Заелов был человек образованный и прежде много читал. Поэтому его суждения а рассказы были интересны, хотя и дики. Иногда он любил рассказывать странные истории, совершенно невероятные, и во всех этих историях он так или иначе участвовал. Можно было предположить, что он выдумывает из прирожденной любви к этому занятию или смеется над своими слушателями; но он рассказывал свои истории, несмотря на их небывалость, всегда как сущую правду, и в самых сомнительных местах его рассеянный взор становился многознаменательным.

– - Вы,-- говорил он Иловлину,-- счастливее меня… Когда к нам подберется тиф, то, пожалуй, вас раньше всех хватит, потому что вы водки не пьете…

– - Черт вас подери, Сергей Иванович! уж умирайте вы раньше, коли у вас есть охота…

– - Да это пустяки… Поверьте, что умереть -- это все равно что ничего!..

– - Как ничего?! Может быть, вам ничего, а мне очень чего… Я не хочу сдыхать в этом кладбище.

Тогда Заелов начинал, как бы в утешение, развивать перед своим собеседником свою мистическую теорию о второй жизни, следующей непосредственно за смертью тела, приправляя ее разными необыкновенными историями.

– - Вы наденете светлую оболочку и будете гулять по земле, где и как вам угодно. Все будет тогда представляться в другом виде и все желания, не сбывшиеся при жизни, сбудутся тогда как наяву и еще лучше…
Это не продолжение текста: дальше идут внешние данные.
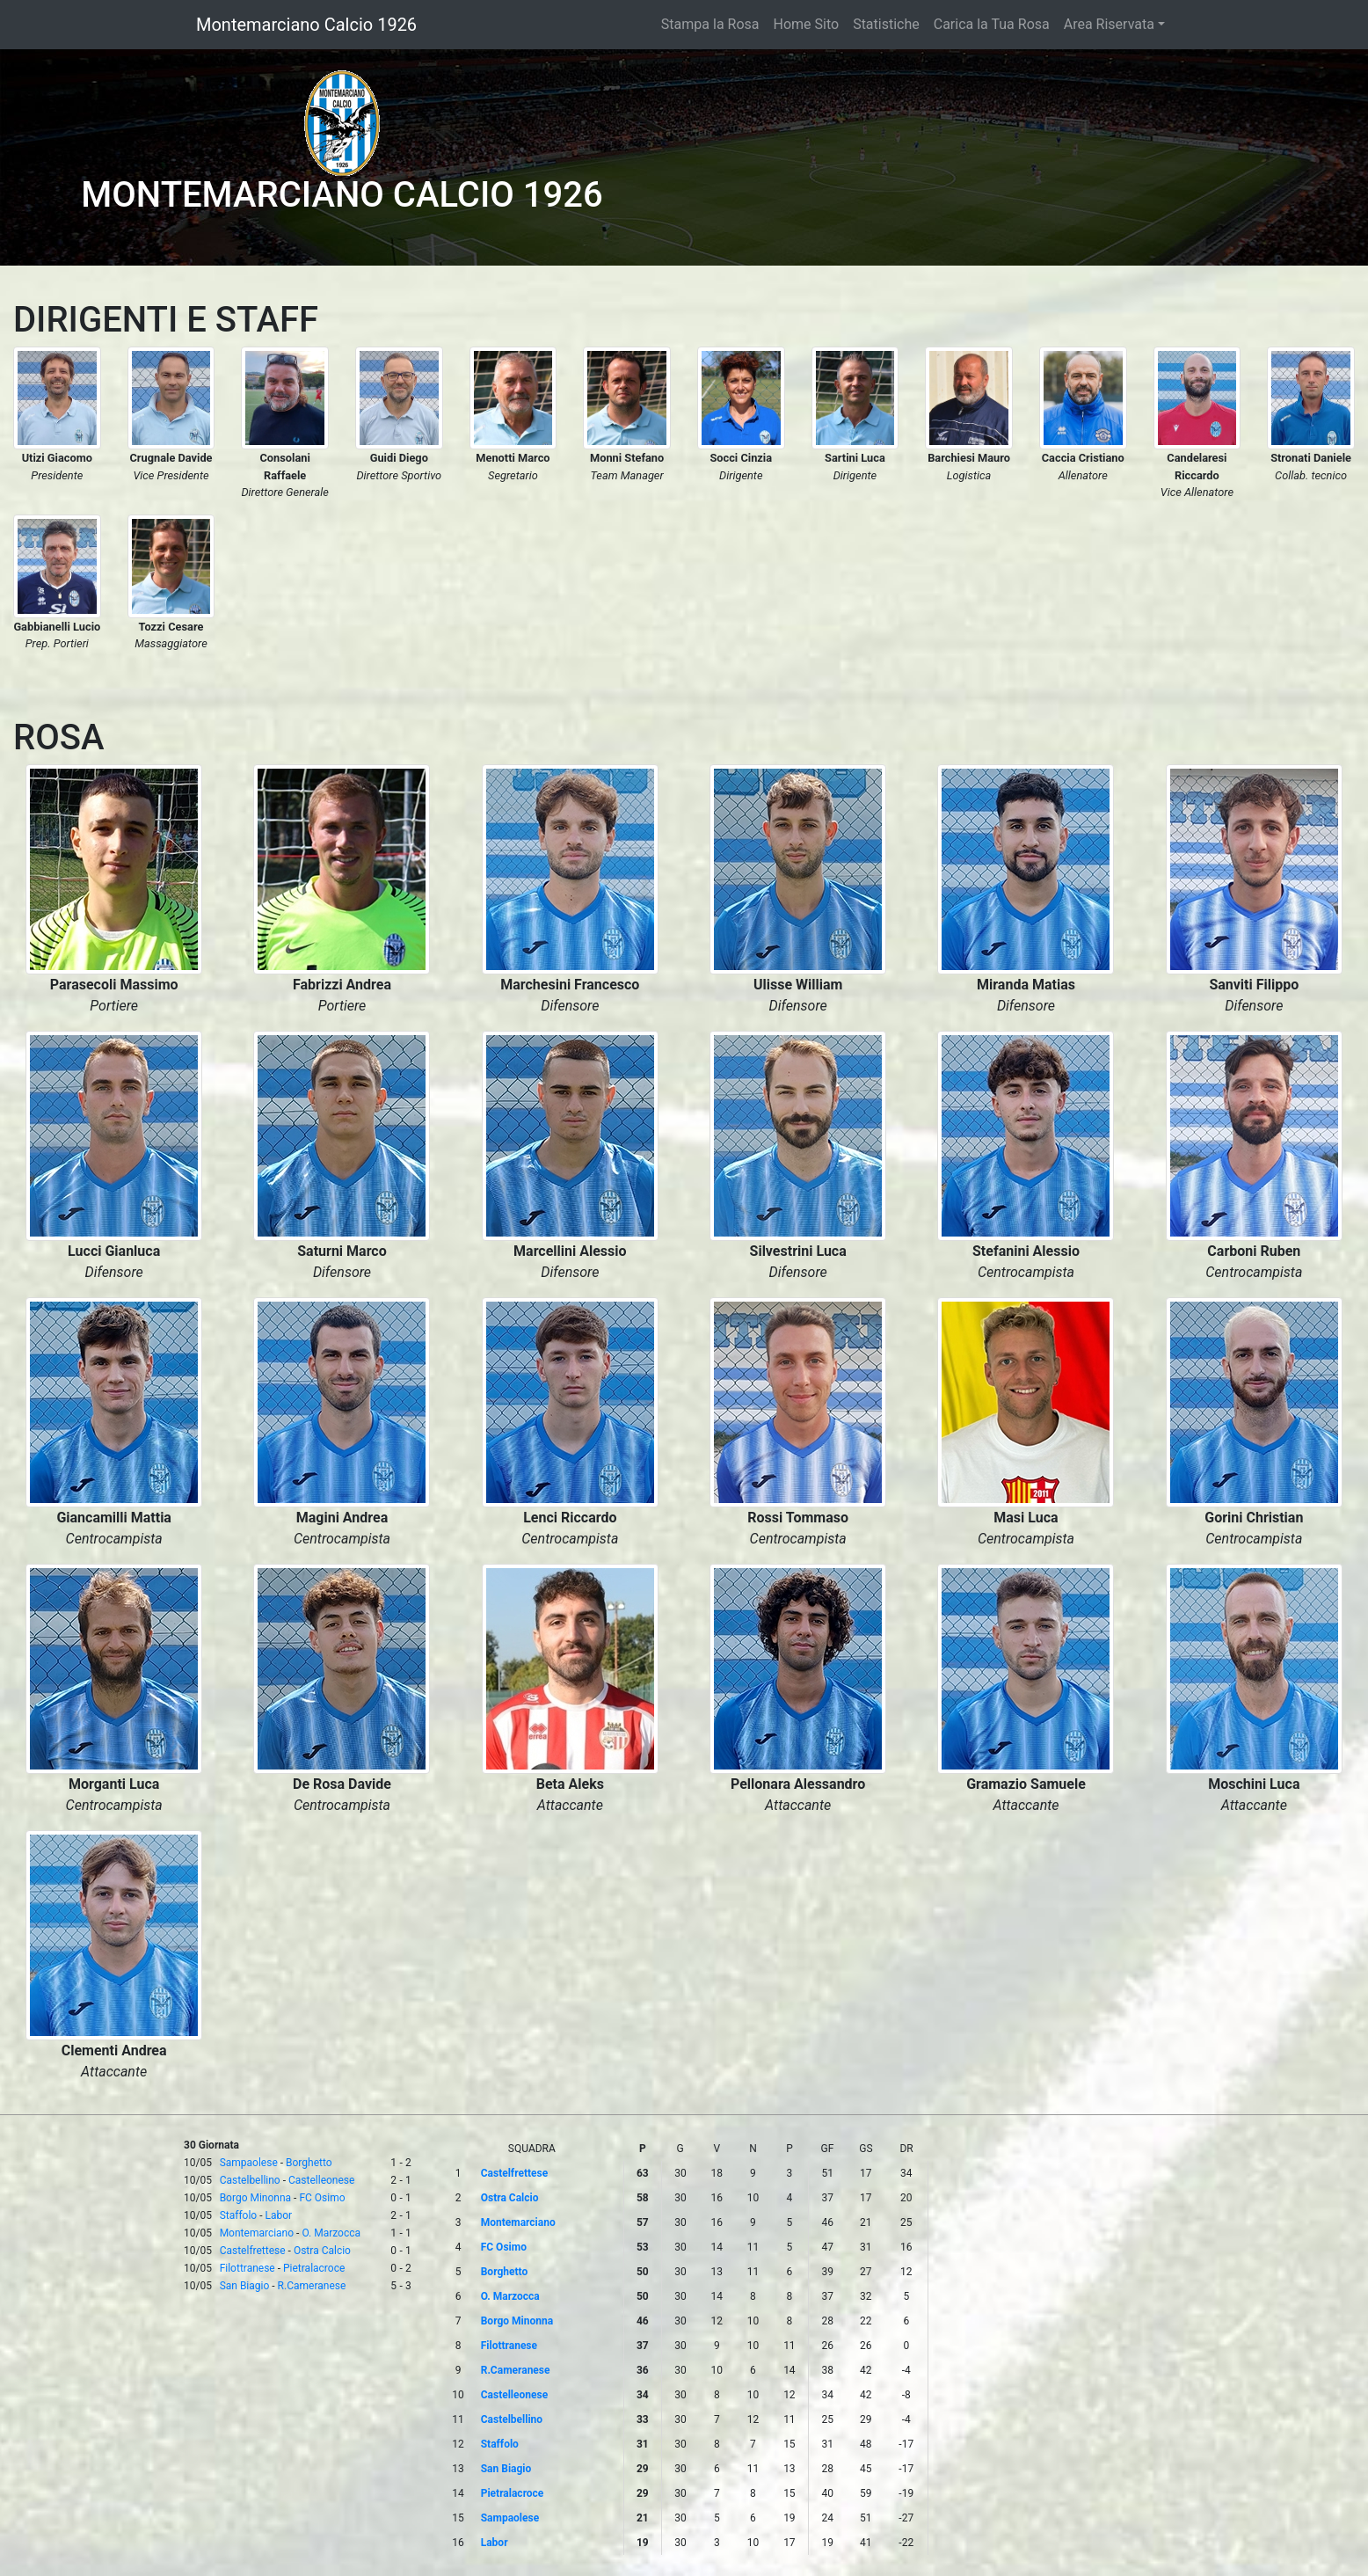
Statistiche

Подобные разговоры хотя и были иногда интересны, но не способствовали поддержанию веселого и беззаботного настроения.

Наконец общество оживилось вследствие возвращения из полкового штаба Вьюшина.

В первых числах января к офицерскому дому подкатил фургон, и из него вылез веселый поручик. Самойлов, увидав его, широко улыбнулся и сказал: "Сюда пожалуйте, ваше благородие!"

Вьюшин поправил очки на носу, поздоровался с Самойловым и сказал: "Смирно!" Самойлов комически выпятил грудь, протянул руки по швам и, подняв голову кверху, сказал:

– - Не дышу, ваше благородие…

– - Что от тебя водкой не пахнет? Неужели в этом доме водки нет?!

– - Второй день на монастырском положении.

– - Да не может быть! Экое несчастие! На обед что будет?

– - Суп без кореньев, сухари-мухари, битки на жаркое, а на кондитерское пирожное -- что сами привезти изволите.

– - Ох, битки, битки! Где же господа-то? Возьми полушубок!

Самойлов снял с Вьюшина полушубок и указал ему на лестницу. Приезду его все обрадовались.

– - А, "танцмейстер"! здравствуй! -- сказал Иловлин.

– - Здравствуй, моя радость! И мороз же сегодня -- страсть! Все внутренности застудил…-- говорил Выошин, хлопая красными, как морковь, руками.-- Что же, водки нет?

– - Да вот всю выпили… Тут один казачий есаул…

– - Не говори! Я понимаю все теперь! Это он сожрал всю водку; говорил я тебе сто раз, красота ты моя неописанная, не связываться с казаками, потому они верхом, и за ними не угонишься… Ну, угощай чаем, когда так!

– - Стремглав самовар подаю! -- раздался голос Самойлова из соседней комнаты.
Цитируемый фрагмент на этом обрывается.